On Fri, Jun 28, 2013 at 2:55 PM, Niko Matsakis <n...@alum.mit.edu> wrote:
> On Tue, Jun 25, 2013 at 11:44:10PM -0400, Daniel Micay wrote:
>> Rust doesn't yet have a way to write data-parallel code, but when it does 
>> gain
>> that, containers can just support partitioning themselves into ranges via
>> `Iterator`. It will work for in-place mutation in parallel too.
>
> I do not follow what you mean by "support partitioning themselves into
> ranges via `Iterator`".  That said, I don't think the optimal
> sequential protocol will necessarily be the optimal parallel protocol,
> and it's not clear to me how general it will be to have a protocol
> that yields slices.
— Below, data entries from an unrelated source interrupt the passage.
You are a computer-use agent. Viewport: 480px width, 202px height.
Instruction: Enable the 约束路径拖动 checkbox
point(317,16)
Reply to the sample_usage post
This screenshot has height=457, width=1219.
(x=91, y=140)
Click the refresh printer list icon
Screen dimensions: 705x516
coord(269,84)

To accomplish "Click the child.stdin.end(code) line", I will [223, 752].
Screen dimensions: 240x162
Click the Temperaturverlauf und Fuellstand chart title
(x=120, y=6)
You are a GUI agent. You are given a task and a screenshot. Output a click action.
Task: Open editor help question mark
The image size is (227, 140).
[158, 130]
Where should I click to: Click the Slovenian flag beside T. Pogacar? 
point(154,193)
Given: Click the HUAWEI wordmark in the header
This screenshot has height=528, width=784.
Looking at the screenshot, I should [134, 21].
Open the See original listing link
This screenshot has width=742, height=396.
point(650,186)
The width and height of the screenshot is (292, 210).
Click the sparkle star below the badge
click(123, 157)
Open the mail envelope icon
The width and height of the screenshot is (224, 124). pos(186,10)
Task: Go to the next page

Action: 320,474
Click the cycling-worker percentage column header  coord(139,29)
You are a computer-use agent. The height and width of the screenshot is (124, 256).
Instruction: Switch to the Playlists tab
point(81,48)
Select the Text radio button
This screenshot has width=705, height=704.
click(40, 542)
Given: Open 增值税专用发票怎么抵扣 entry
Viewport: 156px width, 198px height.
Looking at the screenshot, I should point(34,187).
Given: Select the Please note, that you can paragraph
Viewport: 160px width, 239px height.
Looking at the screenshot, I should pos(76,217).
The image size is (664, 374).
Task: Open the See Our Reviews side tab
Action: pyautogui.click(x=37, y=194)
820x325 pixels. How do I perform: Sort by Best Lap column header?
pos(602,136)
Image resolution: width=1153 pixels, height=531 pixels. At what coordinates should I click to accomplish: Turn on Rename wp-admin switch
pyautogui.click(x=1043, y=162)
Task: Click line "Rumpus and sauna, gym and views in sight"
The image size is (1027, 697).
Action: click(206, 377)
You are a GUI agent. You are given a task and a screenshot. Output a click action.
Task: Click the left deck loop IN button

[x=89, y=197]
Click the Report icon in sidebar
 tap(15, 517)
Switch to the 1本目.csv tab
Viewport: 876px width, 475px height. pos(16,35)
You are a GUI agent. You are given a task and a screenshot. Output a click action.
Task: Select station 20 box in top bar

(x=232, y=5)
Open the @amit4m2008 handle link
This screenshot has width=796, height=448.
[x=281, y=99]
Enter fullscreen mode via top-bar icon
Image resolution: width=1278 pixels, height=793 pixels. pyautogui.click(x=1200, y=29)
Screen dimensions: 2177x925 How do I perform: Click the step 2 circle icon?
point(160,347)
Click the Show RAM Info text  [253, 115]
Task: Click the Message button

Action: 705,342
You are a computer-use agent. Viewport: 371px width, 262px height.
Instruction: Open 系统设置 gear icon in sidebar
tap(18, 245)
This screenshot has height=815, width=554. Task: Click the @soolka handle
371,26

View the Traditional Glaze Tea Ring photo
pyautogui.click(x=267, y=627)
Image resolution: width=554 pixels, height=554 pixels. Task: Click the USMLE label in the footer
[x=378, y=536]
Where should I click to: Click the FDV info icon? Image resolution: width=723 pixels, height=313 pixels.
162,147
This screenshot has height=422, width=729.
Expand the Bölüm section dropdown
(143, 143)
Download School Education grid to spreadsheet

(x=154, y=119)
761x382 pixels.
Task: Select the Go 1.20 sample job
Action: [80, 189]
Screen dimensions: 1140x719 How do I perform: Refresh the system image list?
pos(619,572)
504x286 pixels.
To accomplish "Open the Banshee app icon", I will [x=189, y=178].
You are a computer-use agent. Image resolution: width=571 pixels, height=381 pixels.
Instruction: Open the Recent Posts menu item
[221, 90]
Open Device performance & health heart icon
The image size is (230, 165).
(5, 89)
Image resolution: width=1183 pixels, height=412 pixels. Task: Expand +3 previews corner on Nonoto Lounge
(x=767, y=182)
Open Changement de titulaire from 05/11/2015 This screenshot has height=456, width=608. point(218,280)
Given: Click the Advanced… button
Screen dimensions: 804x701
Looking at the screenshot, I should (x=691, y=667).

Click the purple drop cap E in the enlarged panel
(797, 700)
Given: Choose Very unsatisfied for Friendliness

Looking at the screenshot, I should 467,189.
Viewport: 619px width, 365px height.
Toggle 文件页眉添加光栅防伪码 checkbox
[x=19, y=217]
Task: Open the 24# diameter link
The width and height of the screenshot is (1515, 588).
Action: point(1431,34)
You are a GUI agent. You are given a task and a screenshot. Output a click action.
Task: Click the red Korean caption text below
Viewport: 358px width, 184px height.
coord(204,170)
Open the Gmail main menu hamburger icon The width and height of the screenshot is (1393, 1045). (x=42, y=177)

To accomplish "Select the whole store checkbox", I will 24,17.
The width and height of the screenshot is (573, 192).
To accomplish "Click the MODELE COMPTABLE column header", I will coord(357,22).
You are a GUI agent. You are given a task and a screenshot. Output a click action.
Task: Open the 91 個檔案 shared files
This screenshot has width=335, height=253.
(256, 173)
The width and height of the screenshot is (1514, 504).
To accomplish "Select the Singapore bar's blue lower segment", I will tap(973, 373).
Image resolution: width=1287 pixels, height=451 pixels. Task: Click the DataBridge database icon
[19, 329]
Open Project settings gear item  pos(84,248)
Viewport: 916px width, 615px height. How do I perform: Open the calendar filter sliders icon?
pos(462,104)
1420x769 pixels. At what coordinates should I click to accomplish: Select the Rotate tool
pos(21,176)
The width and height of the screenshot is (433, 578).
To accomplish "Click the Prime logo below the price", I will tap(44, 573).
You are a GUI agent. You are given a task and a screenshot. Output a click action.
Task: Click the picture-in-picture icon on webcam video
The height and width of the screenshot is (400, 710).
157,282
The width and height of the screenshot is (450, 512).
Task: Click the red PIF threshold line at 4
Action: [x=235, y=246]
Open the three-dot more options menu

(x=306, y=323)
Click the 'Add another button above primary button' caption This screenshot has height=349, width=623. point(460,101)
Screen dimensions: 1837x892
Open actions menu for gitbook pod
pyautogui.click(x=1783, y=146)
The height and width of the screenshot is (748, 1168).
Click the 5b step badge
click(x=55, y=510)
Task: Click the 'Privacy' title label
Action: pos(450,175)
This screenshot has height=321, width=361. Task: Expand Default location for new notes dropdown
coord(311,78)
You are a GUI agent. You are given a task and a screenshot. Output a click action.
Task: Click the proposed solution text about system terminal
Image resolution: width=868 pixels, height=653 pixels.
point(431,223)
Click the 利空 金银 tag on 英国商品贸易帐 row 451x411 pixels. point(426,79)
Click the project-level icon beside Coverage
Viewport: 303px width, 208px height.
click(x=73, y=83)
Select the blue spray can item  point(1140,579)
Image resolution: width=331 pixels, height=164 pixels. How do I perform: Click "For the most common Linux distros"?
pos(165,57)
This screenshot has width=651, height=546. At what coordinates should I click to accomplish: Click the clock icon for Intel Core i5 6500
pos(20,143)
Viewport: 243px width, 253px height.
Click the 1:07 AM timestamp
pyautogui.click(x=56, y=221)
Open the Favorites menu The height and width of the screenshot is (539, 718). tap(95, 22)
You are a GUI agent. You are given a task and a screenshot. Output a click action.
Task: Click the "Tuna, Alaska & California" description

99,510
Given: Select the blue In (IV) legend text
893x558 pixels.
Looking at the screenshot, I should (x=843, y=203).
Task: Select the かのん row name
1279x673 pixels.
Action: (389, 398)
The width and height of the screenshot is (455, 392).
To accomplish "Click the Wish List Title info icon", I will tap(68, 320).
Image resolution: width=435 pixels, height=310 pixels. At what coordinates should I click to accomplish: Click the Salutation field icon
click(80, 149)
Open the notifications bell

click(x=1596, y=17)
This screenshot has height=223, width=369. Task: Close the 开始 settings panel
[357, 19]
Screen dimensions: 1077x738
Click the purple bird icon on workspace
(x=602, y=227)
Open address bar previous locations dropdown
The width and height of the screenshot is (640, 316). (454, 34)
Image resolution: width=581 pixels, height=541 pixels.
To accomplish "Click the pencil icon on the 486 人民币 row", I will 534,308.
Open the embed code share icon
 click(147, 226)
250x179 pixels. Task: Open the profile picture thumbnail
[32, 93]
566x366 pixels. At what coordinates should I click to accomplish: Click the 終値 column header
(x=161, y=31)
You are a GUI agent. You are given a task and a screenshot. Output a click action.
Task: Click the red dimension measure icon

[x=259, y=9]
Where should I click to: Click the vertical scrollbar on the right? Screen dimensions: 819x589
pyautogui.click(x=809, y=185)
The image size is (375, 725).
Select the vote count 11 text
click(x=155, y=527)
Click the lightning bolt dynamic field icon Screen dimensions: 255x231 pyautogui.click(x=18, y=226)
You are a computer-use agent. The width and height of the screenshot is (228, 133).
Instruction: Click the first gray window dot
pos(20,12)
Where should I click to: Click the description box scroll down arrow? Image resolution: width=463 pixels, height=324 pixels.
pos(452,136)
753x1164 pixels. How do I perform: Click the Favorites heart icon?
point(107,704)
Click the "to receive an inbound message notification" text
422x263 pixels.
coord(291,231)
It'd work ok for vectors and btrees but perhaps
> not that much else?
>
> I suspect the best thing will be to have the iterable trait optimized
> for sequential access, and provide a second trait to be used for
> optimal parallel access, probably some kind of
> "divide-and-conquer"-like trait that can split an iterator into two
> other iterators. For types that lack the DivideAndConquer trait, you
> could also have a poor man's D&C that is implemented in terms of an
> iterator, or just serialize to a vec.

What I meant by partitioning is the divide-and-conquer strategy you
mentioned, with either `Iterator<&mut [T]>` or `Iterator<Iterator<&mut
T>>`. If we had a method on vectors returning two disjoint sub-slices
as `(&mut [T], &mut [T])`, you could just divide it up as much as you
needed.

I don't think most containers will need anything special to do this
with immutable slices/iterators though.